Changingplace · 02/10/2024 07:56

I find the whole proposal concept weird and outdated and the people who discuss and agree to get married but are then waiting for this fake ‘proposal’ are the worst.

Agreeing to get married is literally what getting engaged is, it’s already happened by that point so just plan the wedding ffs and stop it with the silliness.

Tangerinenets · 02/10/2024 07:58

Daisyinthegrass · 01/10/2024 22:49

I want to be proposed to not do the proposing. And when it happens, and we get married, I will change my name. It's traditional and I like that.

Me too. We didn’t make a big thing about it though. Only together 3 weeks when he shouted “fancy getting married” while I was in the bath one night . Took us until 9 years later to actually do it though but still her 30 years on.

Alicana · 02/10/2024 08:00

I would say both my husband and I are romantic. We do thoughtful things for each other, surprise each other with romantic gestures, etc.

I’m not sure where the notion comes from that you can only be romantic if a man proposes to you, that’s not very romantic to me!

We love each other, talked about having children together, told each other we wanted to marry each other. We got married a month later, no ‘proposal’. It all felt very romantic to the both of us!

But, that’s just our relationship. We are equals, we do equal housework, child care, paid work, etc. That to me is the definition of being a family, not a proposal and all having the same name.

Completelyjo · 02/10/2024 08:02

Agree. Marriage should be a mutual decision. The concept of surprise proposals where the woman gushes about not seeing it coming are not romantic at all imo.

GhostVase · 02/10/2024 08:02

Yes, it’s completely ridiculous. However, the posters on here who obsess about ‘Why hasn’t he proposed?’ are usually vocalising some other anxiety or resentment — often a lackadaisical or lazy partner who does not seem particularly thrilled to be in a relationship with them, or who never plans anything, takes any initiative, or in fact does much other than work or sit on the sofa in his pants. The male proposal tradition thus turns into a proof that Mr UnDreamboat actually gives a shit or is capable of the enormous heights of spending money on a ring, and booking a restaurant/arranging a weekend away/walk to a beauty spot.

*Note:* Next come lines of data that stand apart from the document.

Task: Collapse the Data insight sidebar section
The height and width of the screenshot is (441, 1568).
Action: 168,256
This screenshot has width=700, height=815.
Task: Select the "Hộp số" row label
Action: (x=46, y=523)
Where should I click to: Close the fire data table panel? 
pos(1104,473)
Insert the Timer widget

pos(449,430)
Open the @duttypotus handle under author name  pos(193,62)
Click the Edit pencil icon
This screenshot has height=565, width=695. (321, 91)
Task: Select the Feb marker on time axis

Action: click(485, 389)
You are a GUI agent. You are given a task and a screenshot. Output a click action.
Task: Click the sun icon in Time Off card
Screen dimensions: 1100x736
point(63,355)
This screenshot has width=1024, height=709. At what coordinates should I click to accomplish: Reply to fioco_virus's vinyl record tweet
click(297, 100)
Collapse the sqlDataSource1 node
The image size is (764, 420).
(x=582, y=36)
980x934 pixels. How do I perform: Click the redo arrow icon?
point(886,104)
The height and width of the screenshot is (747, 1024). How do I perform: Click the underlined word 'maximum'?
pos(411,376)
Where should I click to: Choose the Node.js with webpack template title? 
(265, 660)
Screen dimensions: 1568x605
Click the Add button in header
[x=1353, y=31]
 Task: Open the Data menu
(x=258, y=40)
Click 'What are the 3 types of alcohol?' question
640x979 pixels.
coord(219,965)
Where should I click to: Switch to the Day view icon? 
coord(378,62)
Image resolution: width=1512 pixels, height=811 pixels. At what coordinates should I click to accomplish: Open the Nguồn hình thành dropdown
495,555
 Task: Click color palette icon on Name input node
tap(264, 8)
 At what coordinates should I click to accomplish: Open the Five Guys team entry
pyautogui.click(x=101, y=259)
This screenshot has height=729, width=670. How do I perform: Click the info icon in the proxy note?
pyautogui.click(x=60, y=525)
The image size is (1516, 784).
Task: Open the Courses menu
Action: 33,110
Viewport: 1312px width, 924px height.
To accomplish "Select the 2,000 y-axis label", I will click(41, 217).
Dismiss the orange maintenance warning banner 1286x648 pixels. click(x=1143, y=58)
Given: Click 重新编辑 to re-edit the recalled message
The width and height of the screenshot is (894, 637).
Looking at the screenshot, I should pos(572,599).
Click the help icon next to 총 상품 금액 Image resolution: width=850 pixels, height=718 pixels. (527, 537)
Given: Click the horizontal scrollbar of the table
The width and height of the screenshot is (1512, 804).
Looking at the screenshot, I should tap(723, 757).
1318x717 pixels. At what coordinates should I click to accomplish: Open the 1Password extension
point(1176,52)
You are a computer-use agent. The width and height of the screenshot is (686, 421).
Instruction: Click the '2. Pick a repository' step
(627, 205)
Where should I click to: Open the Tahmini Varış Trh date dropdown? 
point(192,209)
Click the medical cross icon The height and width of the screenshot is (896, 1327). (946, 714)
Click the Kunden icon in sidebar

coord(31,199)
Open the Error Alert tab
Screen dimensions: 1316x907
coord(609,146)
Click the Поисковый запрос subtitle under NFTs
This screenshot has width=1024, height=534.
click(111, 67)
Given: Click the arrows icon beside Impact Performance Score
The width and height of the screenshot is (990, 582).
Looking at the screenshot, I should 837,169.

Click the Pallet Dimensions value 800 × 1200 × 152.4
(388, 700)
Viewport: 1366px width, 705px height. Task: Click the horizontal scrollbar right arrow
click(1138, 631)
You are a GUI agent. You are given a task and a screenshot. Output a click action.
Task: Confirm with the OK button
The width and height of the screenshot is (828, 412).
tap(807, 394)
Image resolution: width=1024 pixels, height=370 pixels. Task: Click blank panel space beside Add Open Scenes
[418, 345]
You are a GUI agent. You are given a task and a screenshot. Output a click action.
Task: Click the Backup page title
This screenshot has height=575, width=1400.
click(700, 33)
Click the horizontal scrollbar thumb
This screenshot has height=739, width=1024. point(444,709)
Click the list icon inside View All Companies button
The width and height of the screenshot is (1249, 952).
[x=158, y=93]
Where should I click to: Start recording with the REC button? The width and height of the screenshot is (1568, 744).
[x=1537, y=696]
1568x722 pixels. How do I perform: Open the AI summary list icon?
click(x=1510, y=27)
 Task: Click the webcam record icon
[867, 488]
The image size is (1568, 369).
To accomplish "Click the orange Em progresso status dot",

So while I think that obsessing over an anachronistic romantic gesture is deeply silly, it’s actually genuinely sad when a proposal has to bear the weight of making up for a bad relationship.

Alaimo · 02/10/2024 08:03

AbraAbraCadabra · 01/10/2024 23:42

It's a bit boring and unromantic? Always doing the "right thing" is a bit depressing and takes all the joy out of life.

A surprise proposal is exciting and fun. A discussion over breakfast deciding together is more like a business transaction, or a practical consideration. If you are happy with the latter that's fine, but a lot of people want matters of love to be fun and romantic and exciting, and that's fine too.

DH and I agreed to get married during a breakfast conversation. We hadn't planned to discuss it that morning, but it came up, we talked about, and realised that, yes, we both wanted to get married. I think we both felt quite giddy at the realisation that we were 100% on the same page and wanted to take the next step.

We then went back to bed for some celebratory sex before going out for a nice lunch together.

It might not have been a surprise proposal, but a business transaction it was not.

Edingril · 02/10/2024 08:07

I think it is some weird 'I need to be a princess and a big strong man needs to propose so I can show everyone I caught one'

It seems infantile a bit, but if it genuinely works for them fine, but then the jealousy and other issues surface and creep in

It is said the bigger the proposal and the massive show off wedding the shorter the marriage but who knows

MsLilly · 02/10/2024 08:11

@Alaimo I also laughed at the idea of a business transaction.

Ours started with a conversation on the sofa one afternoon and it was a really lovely and exciting time. Very romantic, I wouldn't change it. 6 weeks later we were married. No regrets.